**Excerpts from a dataset:**
■ ■ ■ ■ ■

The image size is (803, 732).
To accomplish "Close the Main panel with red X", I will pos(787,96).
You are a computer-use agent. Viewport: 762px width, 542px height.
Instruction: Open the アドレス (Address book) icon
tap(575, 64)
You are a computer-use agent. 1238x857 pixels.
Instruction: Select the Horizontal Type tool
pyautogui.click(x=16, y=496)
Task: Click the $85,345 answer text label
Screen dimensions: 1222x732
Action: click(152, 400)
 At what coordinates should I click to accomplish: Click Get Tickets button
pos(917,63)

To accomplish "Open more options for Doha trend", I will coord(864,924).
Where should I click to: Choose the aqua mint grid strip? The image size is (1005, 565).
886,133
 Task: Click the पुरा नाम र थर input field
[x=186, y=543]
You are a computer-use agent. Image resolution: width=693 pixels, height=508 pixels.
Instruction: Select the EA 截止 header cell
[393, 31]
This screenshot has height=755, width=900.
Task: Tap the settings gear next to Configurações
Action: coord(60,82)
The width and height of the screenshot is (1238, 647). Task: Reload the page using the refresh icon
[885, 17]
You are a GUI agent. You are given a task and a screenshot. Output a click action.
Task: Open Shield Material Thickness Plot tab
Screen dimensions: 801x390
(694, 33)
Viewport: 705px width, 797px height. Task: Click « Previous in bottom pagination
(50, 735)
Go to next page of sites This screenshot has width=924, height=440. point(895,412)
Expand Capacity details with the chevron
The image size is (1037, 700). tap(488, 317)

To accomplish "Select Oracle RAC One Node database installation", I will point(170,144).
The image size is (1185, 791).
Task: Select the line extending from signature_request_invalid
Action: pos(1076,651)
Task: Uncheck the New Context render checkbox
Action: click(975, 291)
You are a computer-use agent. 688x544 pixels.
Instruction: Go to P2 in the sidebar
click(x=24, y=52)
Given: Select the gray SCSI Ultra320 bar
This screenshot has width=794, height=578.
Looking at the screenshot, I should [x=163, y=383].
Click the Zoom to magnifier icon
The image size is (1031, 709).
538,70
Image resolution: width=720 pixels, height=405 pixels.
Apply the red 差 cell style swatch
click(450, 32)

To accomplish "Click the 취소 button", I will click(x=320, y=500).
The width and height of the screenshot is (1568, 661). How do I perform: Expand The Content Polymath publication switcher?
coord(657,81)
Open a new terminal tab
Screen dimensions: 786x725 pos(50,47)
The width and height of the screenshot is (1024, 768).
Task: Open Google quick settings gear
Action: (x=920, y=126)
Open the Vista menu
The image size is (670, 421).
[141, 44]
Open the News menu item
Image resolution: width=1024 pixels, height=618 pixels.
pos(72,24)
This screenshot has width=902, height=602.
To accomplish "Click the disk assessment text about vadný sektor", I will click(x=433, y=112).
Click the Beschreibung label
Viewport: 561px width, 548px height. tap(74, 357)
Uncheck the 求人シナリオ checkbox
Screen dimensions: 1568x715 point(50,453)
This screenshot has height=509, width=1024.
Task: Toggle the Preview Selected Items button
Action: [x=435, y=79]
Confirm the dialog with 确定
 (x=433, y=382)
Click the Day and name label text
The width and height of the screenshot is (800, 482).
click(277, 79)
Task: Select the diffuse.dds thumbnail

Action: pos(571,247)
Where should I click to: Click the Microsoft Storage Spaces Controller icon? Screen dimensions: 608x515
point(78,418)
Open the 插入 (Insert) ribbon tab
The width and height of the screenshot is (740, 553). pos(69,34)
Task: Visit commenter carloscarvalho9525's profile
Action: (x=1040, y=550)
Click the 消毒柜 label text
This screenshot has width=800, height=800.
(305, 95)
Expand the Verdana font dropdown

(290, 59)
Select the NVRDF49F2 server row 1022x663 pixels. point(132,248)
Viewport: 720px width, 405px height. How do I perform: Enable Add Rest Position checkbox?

■ ■ ■ ■ ■

**YOUR ASSIGNMENT:** Each entry must be reproduced verbatim.

**RESPONSE BOX:**
The image size is (803, 732).
To accomplish "Close the Main panel with red X", I will pos(787,96).
You are a computer-use agent. Viewport: 762px width, 542px height.
Instruction: Open the アドレス (Address book) icon
tap(575, 64)
You are a computer-use agent. 1238x857 pixels.
Instruction: Select the Horizontal Type tool
pyautogui.click(x=16, y=496)
Task: Click the $85,345 answer text label
Screen dimensions: 1222x732
Action: click(152, 400)
 At what coordinates should I click to accomplish: Click Get Tickets button
pos(917,63)

To accomplish "Open more options for Doha trend", I will coord(864,924).
Where should I click to: Choose the aqua mint grid strip? The image size is (1005, 565).
886,133
 Task: Click the पुरा नाम र थर input field
[x=186, y=543]
You are a computer-use agent. Image resolution: width=693 pixels, height=508 pixels.
Instruction: Select the EA 截止 header cell
[393, 31]
This screenshot has height=755, width=900.
Task: Tap the settings gear next to Configurações
Action: coord(60,82)
The width and height of the screenshot is (1238, 647). Task: Reload the page using the refresh icon
[885, 17]
You are a GUI agent. You are given a task and a screenshot. Output a click action.
Task: Open Shield Material Thickness Plot tab
Screen dimensions: 801x390
(694, 33)
Viewport: 705px width, 797px height. Task: Click « Previous in bottom pagination
(50, 735)
Go to next page of sites This screenshot has width=924, height=440. point(895,412)
Expand Capacity details with the chevron
The image size is (1037, 700). tap(488, 317)

To accomplish "Select Oracle RAC One Node database installation", I will point(170,144).
The image size is (1185, 791).
Task: Select the line extending from signature_request_invalid
Action: pos(1076,651)
Task: Uncheck the New Context render checkbox
Action: click(975, 291)
You are a computer-use agent. 688x544 pixels.
Instruction: Go to P2 in the sidebar
click(x=24, y=52)
Given: Select the gray SCSI Ultra320 bar
This screenshot has width=794, height=578.
Looking at the screenshot, I should [x=163, y=383].
Click the Zoom to magnifier icon
The image size is (1031, 709).
538,70
Image resolution: width=720 pixels, height=405 pixels.
Apply the red 差 cell style swatch
click(450, 32)

To accomplish "Click the 취소 button", I will click(x=320, y=500).
The width and height of the screenshot is (1568, 661). How do I perform: Expand The Content Polymath publication switcher?
coord(657,81)
Open a new terminal tab
Screen dimensions: 786x725 pos(50,47)
The width and height of the screenshot is (1024, 768).
Task: Open Google quick settings gear
Action: (x=920, y=126)
Open the Vista menu
The image size is (670, 421).
[141, 44]
Open the News menu item
Image resolution: width=1024 pixels, height=618 pixels.
pos(72,24)
This screenshot has width=902, height=602.
To accomplish "Click the disk assessment text about vadný sektor", I will click(x=433, y=112).
Click the Beschreibung label
Viewport: 561px width, 548px height. tap(74, 357)
Uncheck the 求人シナリオ checkbox
Screen dimensions: 1568x715 point(50,453)
This screenshot has height=509, width=1024.
Task: Toggle the Preview Selected Items button
Action: [x=435, y=79]
Confirm the dialog with 确定
 (x=433, y=382)
Click the Day and name label text
The width and height of the screenshot is (800, 482).
click(277, 79)
Task: Select the diffuse.dds thumbnail

Action: pos(571,247)
Where should I click to: Click the Microsoft Storage Spaces Controller icon? Screen dimensions: 608x515
point(78,418)
Open the 插入 (Insert) ribbon tab
The width and height of the screenshot is (740, 553). pos(69,34)
Task: Visit commenter carloscarvalho9525's profile
Action: (x=1040, y=550)
Click the 消毒柜 label text
This screenshot has width=800, height=800.
(305, 95)
Expand the Verdana font dropdown

(290, 59)
Select the NVRDF49F2 server row 1022x663 pixels. point(132,248)
Viewport: 720px width, 405px height. How do I perform: Enable Add Rest Position checkbox?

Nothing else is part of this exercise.